Updated: Sep 2, 2021




Credit: AP/Rahmat Gul

August 15, 2021


I’ve been silent for a while. I’ve been silent about Afghanistan for longer. But too many things are going unsaid.


I won’t try to evoke the emotions, somehow both swirling and yet leaden: the grief, the anger, the sense of futility. Instead, as so often before, I will use my mind to shield my heart. And in the process, perhaps help you make some sense of what has happened.


For those of you who don’t know me, here is my background — the perspective from which I write tonight.


I covered the fall of the Taliban for NPR, making my way into their former capital, Kandahar, in December 2001, a few days after the collapse of their regime. Descending the last great hill into the desert city, I saw a dusty ghost town. Pickup trucks with rocket-launchers strapped to the struts patrolled the streets. People pulled on my militia friends' sleeves, telling them where to find a Taliban weapons cache, or a last hold-out. But most remained indoors.


It was Ramadan. A few days later, at the holiday ending the month-long fast, the pent-up joy erupted. Kites took to the air. Horsemen on gorgeous, caparisoned chargers tore across a dusty common in sprint after sprint, with a festive audience cheering them on. This was Kandahar, the Taliban heartland. There was no panicked rush for the airport.


I reported for a month or so, then passed off to Steve Inskeep, now Morning Edition host. Within another couple of months, I was back, not as a reporter this time, but to try actually to do something. I stayed for a decade. I ran two non-profits in Kandahar, living in an ordinary house and speaking Pashtu, and eventually went to work for two commanders of the international troops, and then the chairman of the Joint Chiefs of Staff. (You can read about that time, and its lessons, in my first two books, The Punishment of Virtue and Thieves of State.)

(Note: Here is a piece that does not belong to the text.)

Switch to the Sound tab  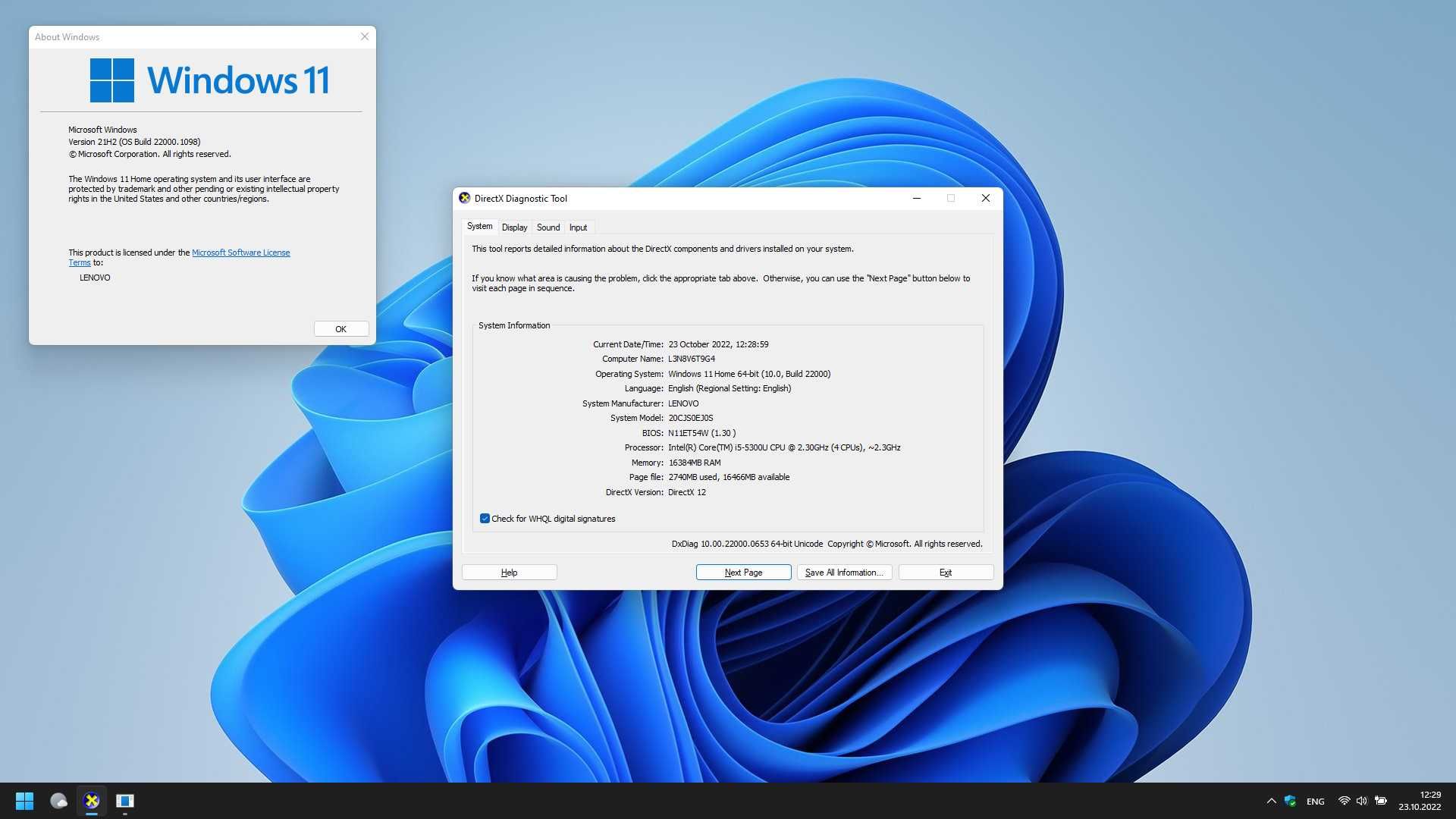click(x=548, y=227)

From that standpoint — speaking as an American, as an adoptive Kandahari, and as a former senior U.S. government official — here are the key factors I see in today’s climax of a two-decade long fiasco:


Afghan government corruption, and the U.S. role enabling and reinforcing it. The last speaker of the Afghan parliament, Rahman Rahmani, I recently learned, is a multimillionaire, thanks to monopoly contracts to provide fuel and security to U.S. forces at their main base, Bagram. Is this the type of government people are likely to risk their lives to defend?


Two decades ago, young people in Kandahar were telling me how the proxy militias American forces had armed and provided with U.S. fatigues were shaking them down at checkpoints. By 2007, delegations of elders would visit me — the only American whose door was open and who spoke Pashtu so there would be no intermediaries to distort or report their words. Over candied almonds and glasses of green tea, they would get to some version of this: “The Taliban hit us on this cheek, and the government hits us on that cheek.” The old man serving as the group’s spokesman would physically smack himself in the face.

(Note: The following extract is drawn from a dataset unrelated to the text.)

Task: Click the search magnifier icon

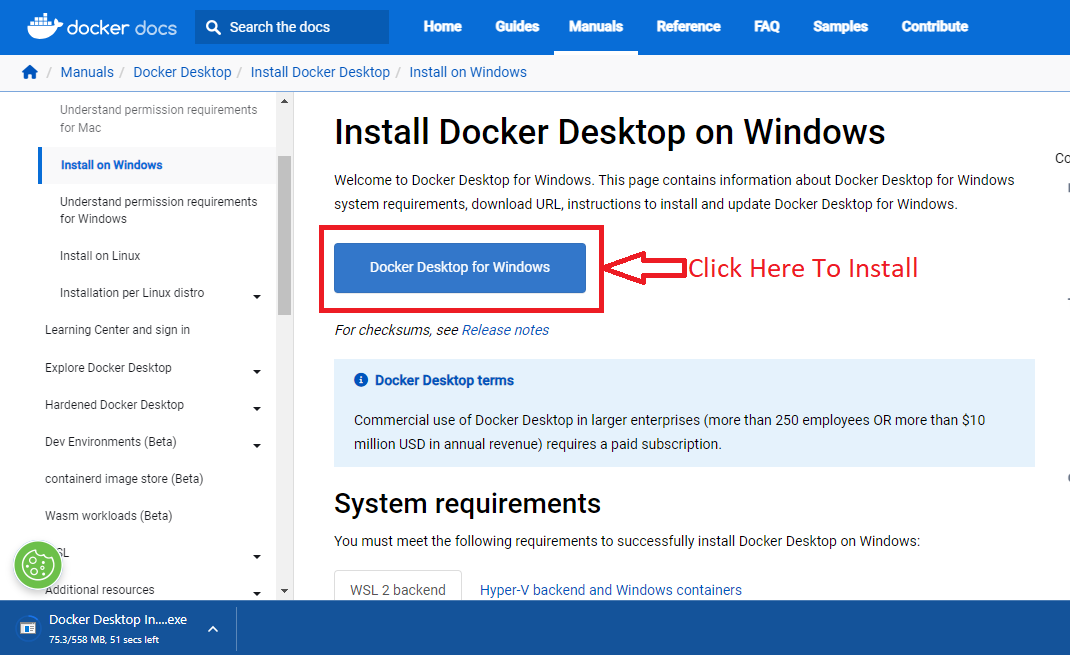Action: (213, 27)
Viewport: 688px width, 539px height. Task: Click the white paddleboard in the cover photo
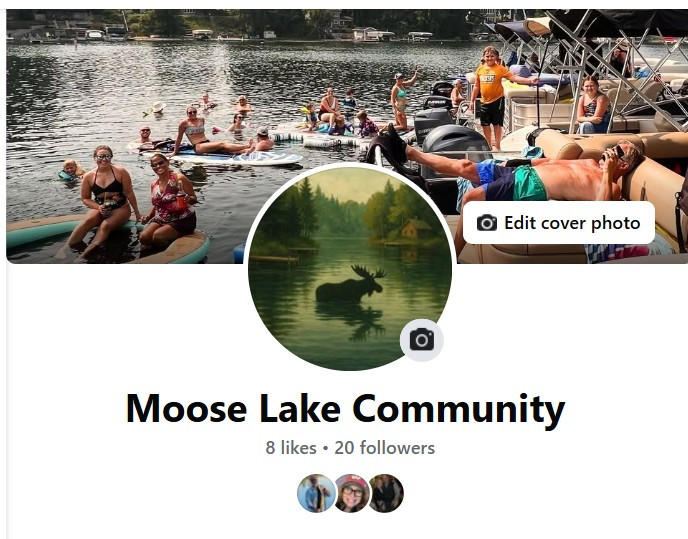tap(237, 158)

I and too many other people to count spent years of our lives trying to convince U.S. decision-makers that Afghans could not be expected to take risks on behalf of a government that was as hostile to their interests as the Taliban were. Note: it took me a while, and plenty of my own mistakes, to come to that realization. But I did.


For two decades, American leadership on the ground and in Washington proved unable to take in this simple message. I finally stopped trying to get it across when, in 2011, an interagency process reached the decision that the U.S. would not address corruption in Afghanistan. It was now explicit policy to ignore one of the two factors that would determine the fate of all our efforts. That’s when I knew today was inevitable.


Americans like to think of ourselves as having valiantly tried to bring democracy to Afghanistan. Afghans, so the narrative goes, just weren’t ready for it, or didn’t care enough about democracy to bother defending it. Or we’ll repeat the cliche that Afghans have always rejected foreign intervention; we’re just the latest in a long line.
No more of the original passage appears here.